Parser parameters

There are several parameters you can pass during the parser construction. The mandatory first parameter is the Grammar instance. Other parameters are explained in the rest of this section.

All parameters described here work for both parglare.Parser and parglare.GLRParser classes.

actions

This parameters is a dict of actions keyed by the name of the grammar rule.

layout_actions

This parameter is used to specify actions called when the rules of layout sub-grammar are reduced. This is rarely needed but there are times when you would like to process matched layout (e.g. whitespaces, comments).

It is given in the same format as actions parameter, a dict of callables keyed by grammar rule names.

ws

This parameter specifies a string whose characters are considered to be whitespace. By default its value is '\n\r\t '. It is used if layout sub-grammar (LAYOUT grammar rule) is not defined. If LAYOUT rule is given in the grammar it is used instead and this parameter is ignored.

build_tree

A boolean whose default value is False. If set to True parser will call implicit actions that will build the parse tree.

call_actions_during_tree_build

By default, this parameter is set to False. If set to True, parser will call actions during the parse tree parse tree building process. The return value of each action will be discarded, since they directly affect the parse tree building process.

Warning

Use this parameter with a special care when GLR is used, since actions will be called even on trees that can't be completed (unsuccessful parses).

consume_input

A boolean whose value is True by default. If True the whole input must be consumed for the parse to be considered successful. This is most of the time what you want.

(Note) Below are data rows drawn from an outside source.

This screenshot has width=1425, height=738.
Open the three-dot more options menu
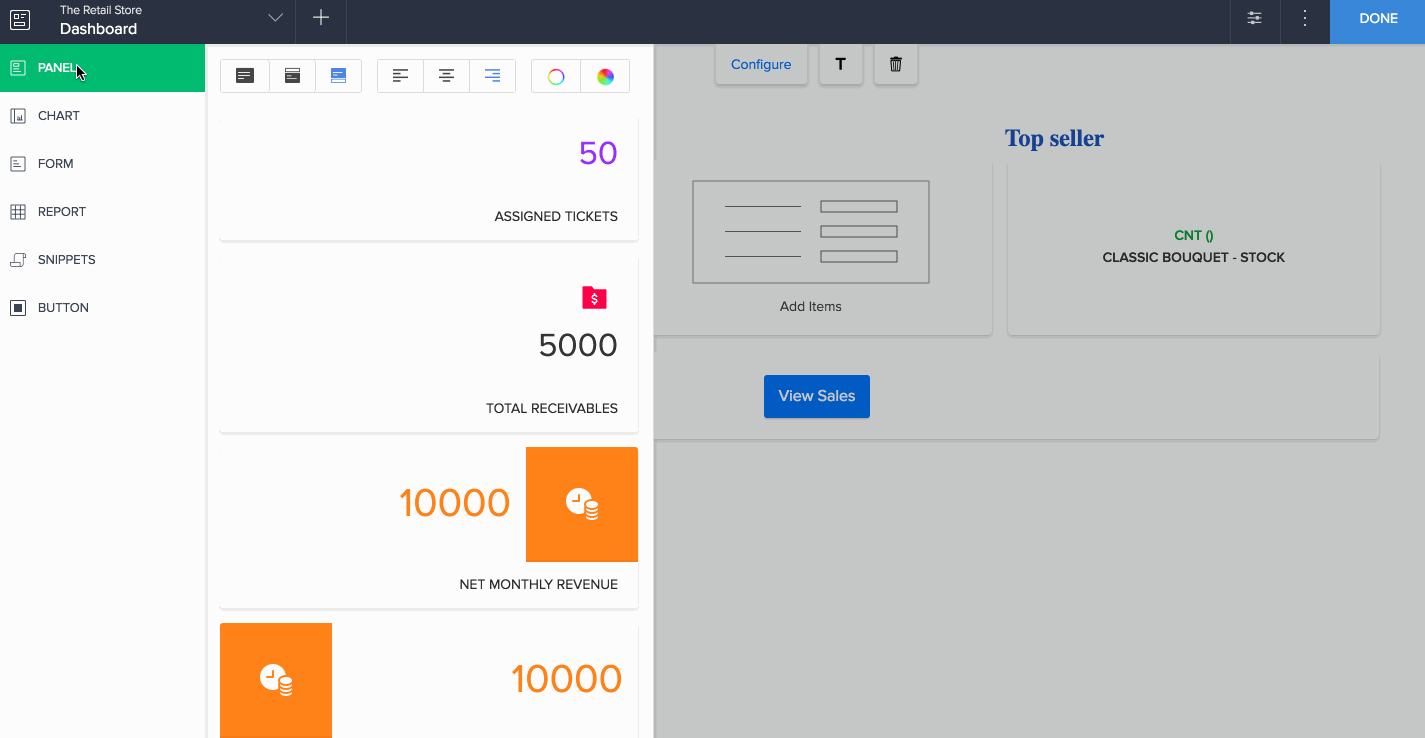point(1304,19)
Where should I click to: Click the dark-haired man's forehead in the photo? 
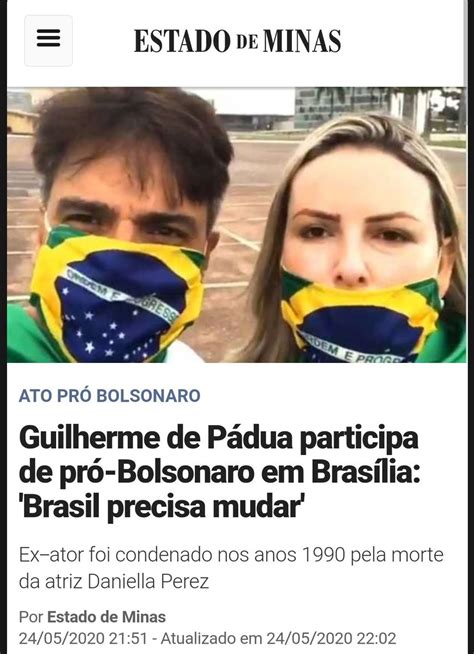125,179
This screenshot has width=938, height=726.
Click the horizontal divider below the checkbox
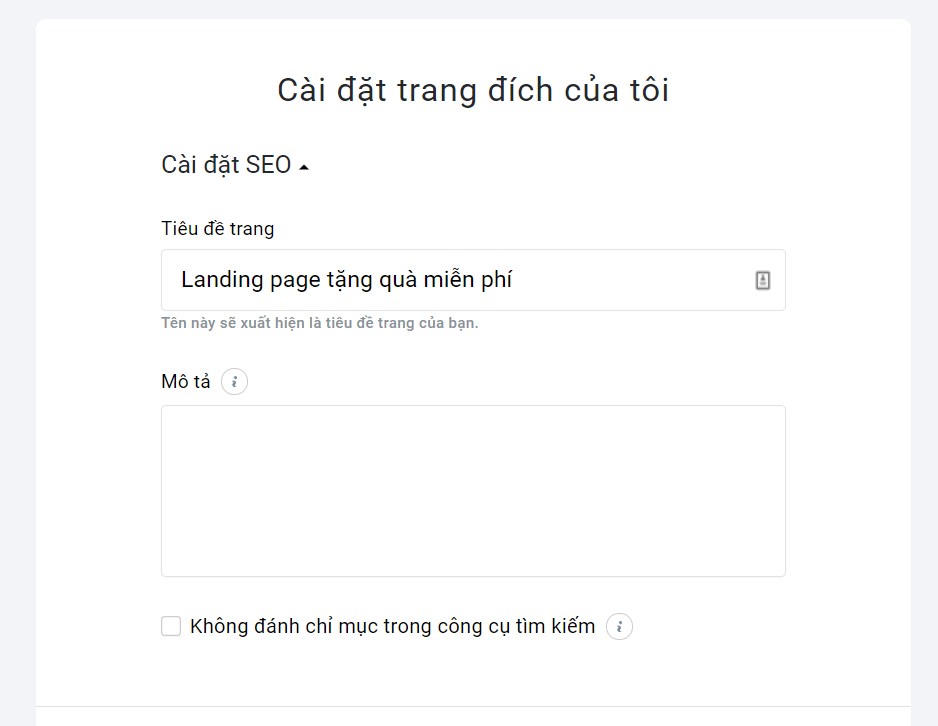pyautogui.click(x=473, y=706)
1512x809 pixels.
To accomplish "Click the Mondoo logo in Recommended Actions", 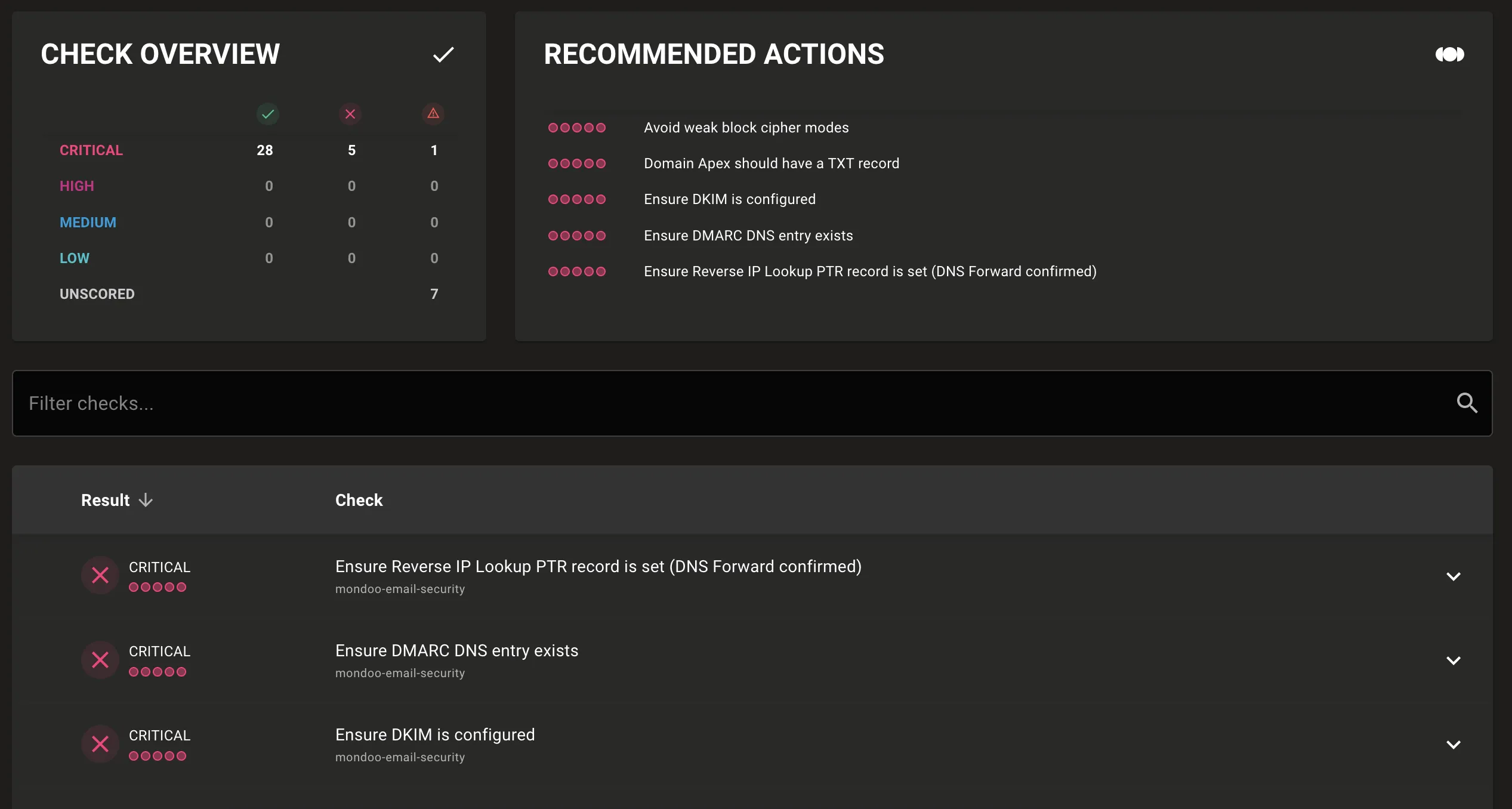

If set to False then LR parser will parse as much as possible and leave the rest of the input unconsumed while GLR parser will produce all possible parses with both completely and incompletely consumed input.

Warning

Be aware that setting this option to False for GLR usually leads to high level of ambiguity and multiple parses as any substring from beginning of the input that parses will be considered a valid parse.

prefer_shifts

By default set to True for LR parser and to False for GLR parser. In case of shift/reduce conflicts this strategy would favor shift over reduce. You can still use associativity rules to decide per production.

You can disable this rule on per-production basis by using nops on the production.

Warning

Do not use prefer_shifts if you don't understand the implications. Try to understand conflicts and resolution strategies.

prefer_shifts_over_empty

By default set to True for LR parser and to False for GLR parser. In case of shift/reduce conflicts on empty reductions this strategy would favor shift over reduce. You can still use associativity rules to decide per production.

You can disable this rule on per-production basis by using nopse on the production.

Warning

Do not use prefer_shifts_over_empty if you don't understand the implications. Try to understand conflicts and resolution strategies.

error_recovery

By default set to False. If set to True default error recovery will be used. If set to a Python function, the function will be called to recover from errors. For more information see Error recovery.

debug/debug_layout

This parameter if set to True will put the parser in debug mode. In this mode parser will print a detailed information of its actions to the standard output. To put layout subparser in the debug mode use the debug_layout parameter. Both parameters are set to False by default.

For more information see Debugging

debug_colors

Set this to True to enable terminal colors in debug/trace output. False by default.

tables

The value of this parameter is either parglare.LALR or parglare.SLR and it is used to choose the type of LR tables to create. By default LALR tables are used with a slight twist to avoid Reduce/Reduce conflicts that may happen with pure LALR tables. This parameter should not be used in normal circumstances and is provided more for experimentation purposes.

force_load_table

LR table is loaded from <grammar_file_name>.pgt file if the file exists and is newer than all of the grammar files, root and imported. If any of the grammar file modification time is greater than the modification time of the cached LR table file, table is recalculated and persisted. If you are deploying the parser in a way that will change file modification times which would trigger table calculation you can set force_load_table to True. If this flag is set no modification check will be performed and table calculation will happen only if .pgt file doesn't exist.

table

You can pass precomputed parsing table here. This is useful for implementing custom parse table caching. None value for this parameter (the default) instructs parser to build (or fetch from cache) it's own tables internally.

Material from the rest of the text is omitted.